I have a client application out there that kicks off a number of threads. The agent is failing to open some databases -- in a consistent and predictable but otherwise nonsensical pattern. When we spotted the pattern, it looked like we had it figured out. Lets assume the databases are db01, db02, db03, ...... db50. The agent would consistently fail to open db03, db06, and so on -- but not in an every 3rd database pattern. Here is the pattern of skipped databases: 3,6,9, 14, 17, 20, 23, 25, 28, 31, 34, 36, 39, 42, 45, 47, and 50.

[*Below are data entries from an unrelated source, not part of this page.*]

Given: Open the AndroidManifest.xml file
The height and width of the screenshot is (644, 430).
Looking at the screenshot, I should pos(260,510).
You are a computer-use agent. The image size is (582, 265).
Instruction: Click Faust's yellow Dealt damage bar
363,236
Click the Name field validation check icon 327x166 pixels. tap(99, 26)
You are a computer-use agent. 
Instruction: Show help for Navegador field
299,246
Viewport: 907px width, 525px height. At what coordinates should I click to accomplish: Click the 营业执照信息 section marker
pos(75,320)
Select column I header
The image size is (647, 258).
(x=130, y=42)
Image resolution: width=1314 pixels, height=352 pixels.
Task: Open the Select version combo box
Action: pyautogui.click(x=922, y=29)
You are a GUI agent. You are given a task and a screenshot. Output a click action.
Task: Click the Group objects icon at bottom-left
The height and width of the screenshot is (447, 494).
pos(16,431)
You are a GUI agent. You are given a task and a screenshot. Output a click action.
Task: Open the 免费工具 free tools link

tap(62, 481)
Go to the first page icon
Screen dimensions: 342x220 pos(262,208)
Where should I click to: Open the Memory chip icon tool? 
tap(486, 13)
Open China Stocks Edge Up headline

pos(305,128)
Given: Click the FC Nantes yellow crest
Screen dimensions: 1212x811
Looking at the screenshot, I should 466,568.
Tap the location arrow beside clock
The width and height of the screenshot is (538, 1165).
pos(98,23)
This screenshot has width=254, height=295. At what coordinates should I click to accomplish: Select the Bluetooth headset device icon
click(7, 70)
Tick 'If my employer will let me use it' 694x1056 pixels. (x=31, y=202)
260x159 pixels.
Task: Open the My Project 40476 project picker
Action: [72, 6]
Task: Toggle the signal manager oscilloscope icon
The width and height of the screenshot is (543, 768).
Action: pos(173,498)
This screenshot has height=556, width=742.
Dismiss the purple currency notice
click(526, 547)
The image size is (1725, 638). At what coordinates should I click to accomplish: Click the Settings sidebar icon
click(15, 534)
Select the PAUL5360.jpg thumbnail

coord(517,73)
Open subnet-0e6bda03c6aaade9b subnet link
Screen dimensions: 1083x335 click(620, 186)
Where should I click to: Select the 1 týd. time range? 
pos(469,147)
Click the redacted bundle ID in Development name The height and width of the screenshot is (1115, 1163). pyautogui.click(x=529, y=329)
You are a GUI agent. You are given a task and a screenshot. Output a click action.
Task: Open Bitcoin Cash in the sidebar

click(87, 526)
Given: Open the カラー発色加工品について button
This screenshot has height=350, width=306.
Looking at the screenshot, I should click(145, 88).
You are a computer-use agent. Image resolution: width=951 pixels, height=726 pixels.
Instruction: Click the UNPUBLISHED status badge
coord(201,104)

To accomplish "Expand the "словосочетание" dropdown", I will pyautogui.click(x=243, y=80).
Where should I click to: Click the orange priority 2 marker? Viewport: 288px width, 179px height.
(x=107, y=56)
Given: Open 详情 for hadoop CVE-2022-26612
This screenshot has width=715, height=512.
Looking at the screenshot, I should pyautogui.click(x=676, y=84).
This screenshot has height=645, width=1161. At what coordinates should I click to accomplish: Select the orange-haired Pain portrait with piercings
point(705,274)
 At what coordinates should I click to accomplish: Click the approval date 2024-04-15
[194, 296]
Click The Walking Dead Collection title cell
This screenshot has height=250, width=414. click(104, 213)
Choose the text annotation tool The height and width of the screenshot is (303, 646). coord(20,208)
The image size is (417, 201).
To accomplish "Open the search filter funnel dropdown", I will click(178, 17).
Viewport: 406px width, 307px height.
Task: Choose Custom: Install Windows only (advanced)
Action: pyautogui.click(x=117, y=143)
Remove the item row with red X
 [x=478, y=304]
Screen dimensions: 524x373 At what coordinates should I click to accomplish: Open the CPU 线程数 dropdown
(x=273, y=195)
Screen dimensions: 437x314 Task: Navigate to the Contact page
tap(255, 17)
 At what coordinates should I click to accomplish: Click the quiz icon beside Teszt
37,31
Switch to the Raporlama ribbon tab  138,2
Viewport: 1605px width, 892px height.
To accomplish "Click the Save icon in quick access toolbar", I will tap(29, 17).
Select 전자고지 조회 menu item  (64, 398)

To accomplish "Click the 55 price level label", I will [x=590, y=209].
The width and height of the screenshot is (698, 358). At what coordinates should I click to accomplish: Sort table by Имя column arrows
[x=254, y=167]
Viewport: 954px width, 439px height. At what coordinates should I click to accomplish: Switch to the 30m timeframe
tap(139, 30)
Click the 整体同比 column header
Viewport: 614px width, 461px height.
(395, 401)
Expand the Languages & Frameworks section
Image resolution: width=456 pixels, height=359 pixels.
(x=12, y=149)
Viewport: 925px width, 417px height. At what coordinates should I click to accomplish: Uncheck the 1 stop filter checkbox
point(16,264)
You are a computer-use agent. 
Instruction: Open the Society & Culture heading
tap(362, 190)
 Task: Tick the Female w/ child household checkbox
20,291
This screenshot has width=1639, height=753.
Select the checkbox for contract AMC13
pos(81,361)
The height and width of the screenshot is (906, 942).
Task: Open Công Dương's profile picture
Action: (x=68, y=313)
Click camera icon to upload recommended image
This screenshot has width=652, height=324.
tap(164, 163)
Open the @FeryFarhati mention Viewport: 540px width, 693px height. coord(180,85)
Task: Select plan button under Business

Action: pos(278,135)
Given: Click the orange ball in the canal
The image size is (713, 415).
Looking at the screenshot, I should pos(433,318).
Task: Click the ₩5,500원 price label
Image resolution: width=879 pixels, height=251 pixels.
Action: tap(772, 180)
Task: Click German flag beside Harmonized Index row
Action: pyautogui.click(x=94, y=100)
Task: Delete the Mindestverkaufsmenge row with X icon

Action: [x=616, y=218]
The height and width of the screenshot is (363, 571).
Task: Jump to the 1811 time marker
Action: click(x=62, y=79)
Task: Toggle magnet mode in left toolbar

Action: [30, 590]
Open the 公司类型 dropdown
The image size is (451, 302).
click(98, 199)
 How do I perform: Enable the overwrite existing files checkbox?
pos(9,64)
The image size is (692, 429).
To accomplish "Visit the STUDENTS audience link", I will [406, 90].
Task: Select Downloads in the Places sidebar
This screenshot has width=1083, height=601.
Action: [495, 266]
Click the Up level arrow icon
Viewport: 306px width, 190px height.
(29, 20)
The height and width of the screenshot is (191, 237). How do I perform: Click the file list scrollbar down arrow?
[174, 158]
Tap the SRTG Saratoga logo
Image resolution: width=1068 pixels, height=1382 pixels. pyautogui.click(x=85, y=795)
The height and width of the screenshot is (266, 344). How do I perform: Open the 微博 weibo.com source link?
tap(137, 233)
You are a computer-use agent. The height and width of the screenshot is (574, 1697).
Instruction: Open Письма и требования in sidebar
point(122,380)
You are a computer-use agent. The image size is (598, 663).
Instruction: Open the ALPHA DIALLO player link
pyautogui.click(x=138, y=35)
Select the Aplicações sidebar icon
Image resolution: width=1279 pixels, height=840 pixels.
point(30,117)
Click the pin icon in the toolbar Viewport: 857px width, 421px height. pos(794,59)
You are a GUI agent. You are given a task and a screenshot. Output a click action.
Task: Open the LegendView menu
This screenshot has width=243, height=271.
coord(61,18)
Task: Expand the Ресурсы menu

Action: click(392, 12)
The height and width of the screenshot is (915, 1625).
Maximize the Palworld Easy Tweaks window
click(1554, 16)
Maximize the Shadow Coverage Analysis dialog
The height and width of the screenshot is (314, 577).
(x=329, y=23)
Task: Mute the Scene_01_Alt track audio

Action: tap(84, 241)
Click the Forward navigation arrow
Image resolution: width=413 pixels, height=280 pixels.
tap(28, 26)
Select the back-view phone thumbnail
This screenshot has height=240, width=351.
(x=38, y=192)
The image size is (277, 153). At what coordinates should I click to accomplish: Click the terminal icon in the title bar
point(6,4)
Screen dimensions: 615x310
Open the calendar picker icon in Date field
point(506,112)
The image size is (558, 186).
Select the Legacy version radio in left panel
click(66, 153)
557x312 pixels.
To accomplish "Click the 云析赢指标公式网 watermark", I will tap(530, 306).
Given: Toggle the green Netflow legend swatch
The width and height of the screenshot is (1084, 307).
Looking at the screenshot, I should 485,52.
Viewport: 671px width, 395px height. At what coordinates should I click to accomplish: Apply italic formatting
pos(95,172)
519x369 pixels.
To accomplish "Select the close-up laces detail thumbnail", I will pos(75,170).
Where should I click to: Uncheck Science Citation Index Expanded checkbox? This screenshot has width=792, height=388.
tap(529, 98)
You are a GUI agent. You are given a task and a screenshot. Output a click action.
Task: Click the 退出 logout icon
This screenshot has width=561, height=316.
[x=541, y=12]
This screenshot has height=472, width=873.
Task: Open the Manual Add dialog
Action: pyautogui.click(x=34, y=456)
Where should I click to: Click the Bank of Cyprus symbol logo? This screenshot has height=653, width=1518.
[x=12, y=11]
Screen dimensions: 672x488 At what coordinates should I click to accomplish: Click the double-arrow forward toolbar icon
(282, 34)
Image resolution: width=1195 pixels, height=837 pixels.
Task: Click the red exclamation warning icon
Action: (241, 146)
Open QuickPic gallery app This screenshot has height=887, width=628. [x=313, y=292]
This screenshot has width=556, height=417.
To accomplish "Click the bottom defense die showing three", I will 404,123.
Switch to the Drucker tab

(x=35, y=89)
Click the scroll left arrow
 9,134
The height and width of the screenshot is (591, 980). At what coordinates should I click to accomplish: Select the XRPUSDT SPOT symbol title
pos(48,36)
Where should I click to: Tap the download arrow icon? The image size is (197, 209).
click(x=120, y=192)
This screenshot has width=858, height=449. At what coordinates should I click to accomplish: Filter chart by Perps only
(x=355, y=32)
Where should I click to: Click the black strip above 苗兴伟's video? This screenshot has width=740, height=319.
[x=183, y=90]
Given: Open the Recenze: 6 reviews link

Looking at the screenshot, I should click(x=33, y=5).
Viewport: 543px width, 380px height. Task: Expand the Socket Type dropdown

I've narrowed the code down to what you see below. Each database is spawned off on its own thread as its own process. The very first thing the thread does us call session.getDatabase(). As you see, I've wrapped that call in its own try/catch framework. No exception is thrown. The database object is not null, but neither is it open. This is consistent with failure to open the database when you've left the optional "create on file" to either false or not set it (as is the case here).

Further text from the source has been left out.